Plus grave : il est possible, en de rares occasions, de détruire définitivement des objets vitaux que vous ne pourrez plus jamais ré-obtenir par la suite – méfiez-vous particulièrement du puits que vous trouverez après une vingtaine de minutes de jeu. Ces quelques tracas pourront réellement vous gâcher une partie, ce qui explique sans doute pourquoi le titre n’a, malgré son succès critique et commercial, pas hérité de la même reconnaissance que des titres comme The Secret of Monkey Island.

C’est d’autant plus dommage qu’une fois ces quelques passages fastidieux mis de côté, on peut passer un très bon moment en visitant Kyrandia, particulièrement si les graphismes en VGA parviennent encore à vous tirer une petite larme de nostalgie.

En dépit du peu de rencontres que l’on est amené à faire, et d’un scénario qui ne gagne jamais en épaisseur, on se plait à découvrir l’univers du jeu à hauteur d’homme, écran par écran, pour goûter à la magie si particulière que le titre parvient si bien à délivrer.

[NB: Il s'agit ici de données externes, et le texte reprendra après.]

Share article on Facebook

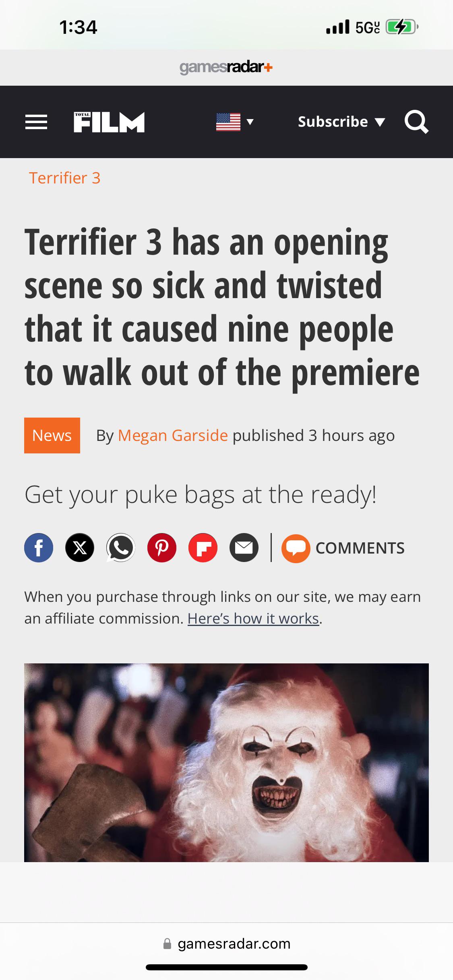[x=39, y=548]
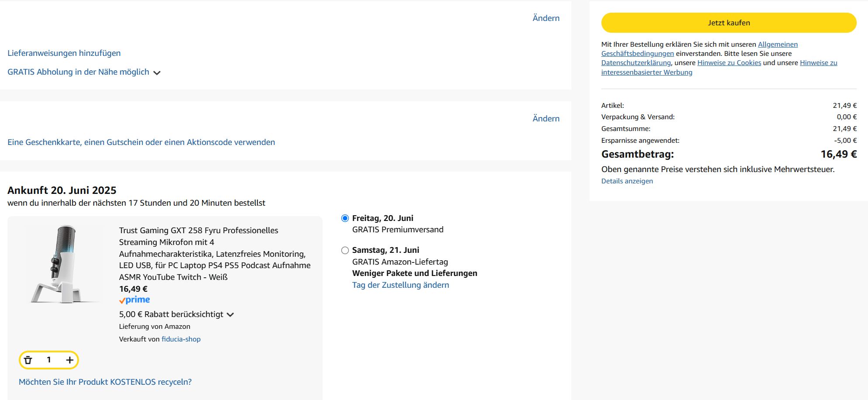This screenshot has height=400, width=868.
Task: Open Lieferanweisungen hinzufügen
Action: (64, 53)
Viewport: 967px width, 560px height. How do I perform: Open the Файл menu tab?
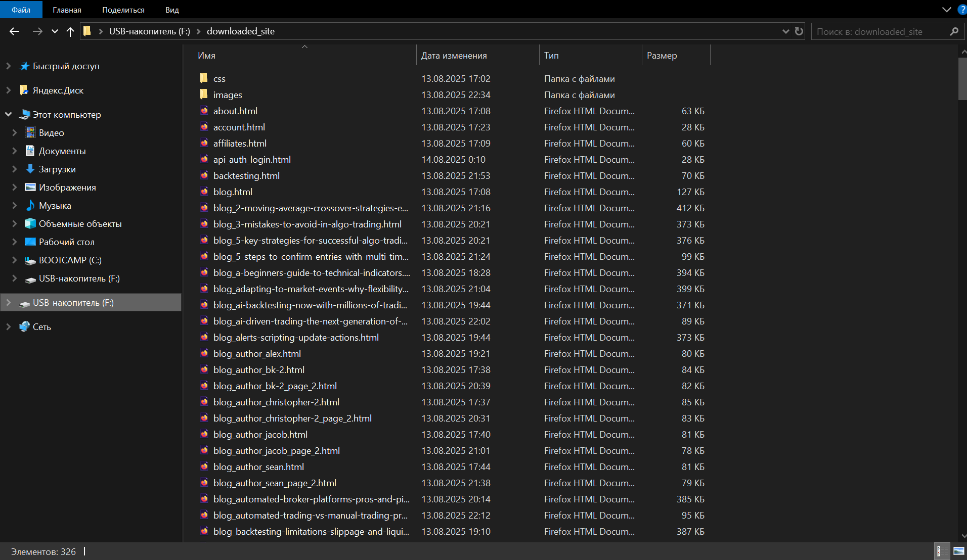[x=21, y=10]
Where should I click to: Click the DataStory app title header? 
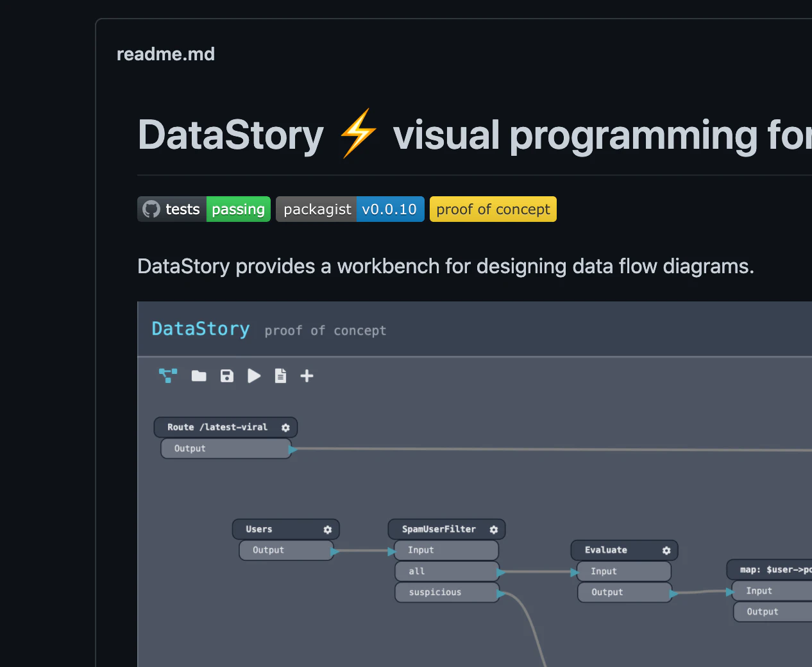(201, 328)
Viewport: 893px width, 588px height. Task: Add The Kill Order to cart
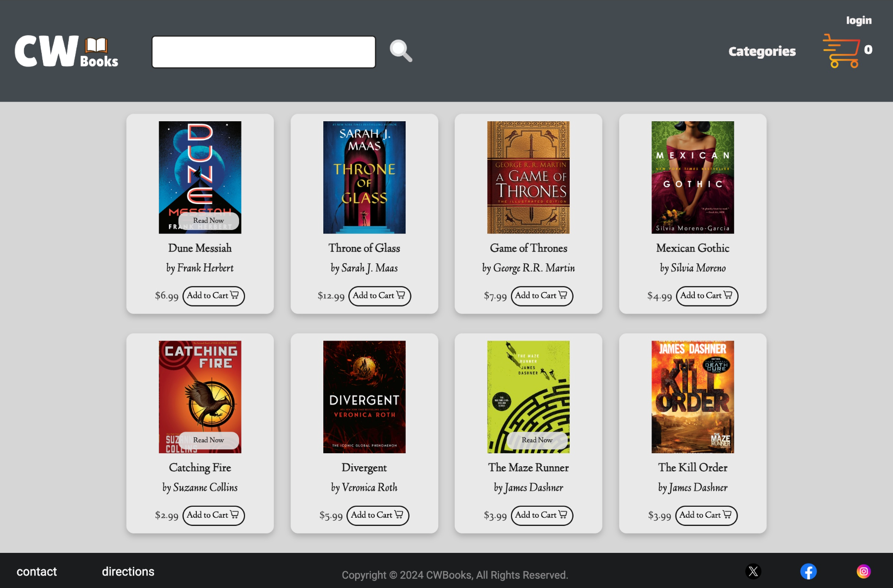(706, 515)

On ne sera donc pas surpris de découvrir que The Legend of Kyrandia aura été le premier épisode d’une trilogie ayant laissé de nombreux souvenirs émus aux joueurs s’y étant essayés à l’époque, et qui maudissent encore le déclin rédhibitoire ayant frappé le domaine du point-and-click depuis la fin des années 90.

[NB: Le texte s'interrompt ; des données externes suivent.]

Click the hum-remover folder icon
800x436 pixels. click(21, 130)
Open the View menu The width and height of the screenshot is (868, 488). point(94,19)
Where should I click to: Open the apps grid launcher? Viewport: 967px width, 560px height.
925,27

Quelques mots, comme c’est la coutume, pour évoquer la qualité de la version française : celle-ci, hélas, est assez médiocre. Oh, certes, pas de coquille, pas de faute d’orthographe – mais la traduction, en revanche, semble parfois avoir été faite au logiciel tant les maladresses côtoient les contresens. Dès l’introduction, vous pourrez ainsi lire Kallak écrivant « Brandon, aide-moi » alors qu’il est en fait en train d’écrire une lettre à Brynn pour lui demander d’aider Brandon…

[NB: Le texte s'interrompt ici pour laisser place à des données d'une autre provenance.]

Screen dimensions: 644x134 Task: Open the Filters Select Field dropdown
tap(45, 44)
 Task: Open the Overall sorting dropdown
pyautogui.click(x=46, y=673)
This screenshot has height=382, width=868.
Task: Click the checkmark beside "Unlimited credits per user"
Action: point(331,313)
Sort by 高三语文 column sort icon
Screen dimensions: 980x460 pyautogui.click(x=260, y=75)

La plupart des phrases sont ainsi de simples calques mot-à-mot des phrases en anglais, reproduisant leur structure grammaticale, ce qui fait que beaucoup des dialogues amusants du jeu tombent à l’eau faute d’une adaptation de qualité. On décèlera aussi des problèmes plus gênants, comme cette énigme en fin de jeu vous demandant de sélectionner des livres dont les initiales forment le mot « OPEN », et qui risquera de poser beaucoup de problèmes aux non-anglophones qui ne verront pas nécessairement la logique à former un mot ne signifiant rien dans la langue de Molière… bref, du mauvais travail. Quant à la version CD-ROM, elle offre sans surprise exactement le même jeu avec des dialogues entièrement doublés – en anglais. Le travail des acteurs est de qualité sans être à sauter au plafond, et en-dehors de Brandon, les personnages récurrents de la saga comme Zanthia ou Malcolm changeront d’ailleurs de doubleurs dans les prochains épisodes. Les anglophones auront au moins l’avantage de pouvoir profiter des dialogues sans être obligés de souffrir des approximations de la VF.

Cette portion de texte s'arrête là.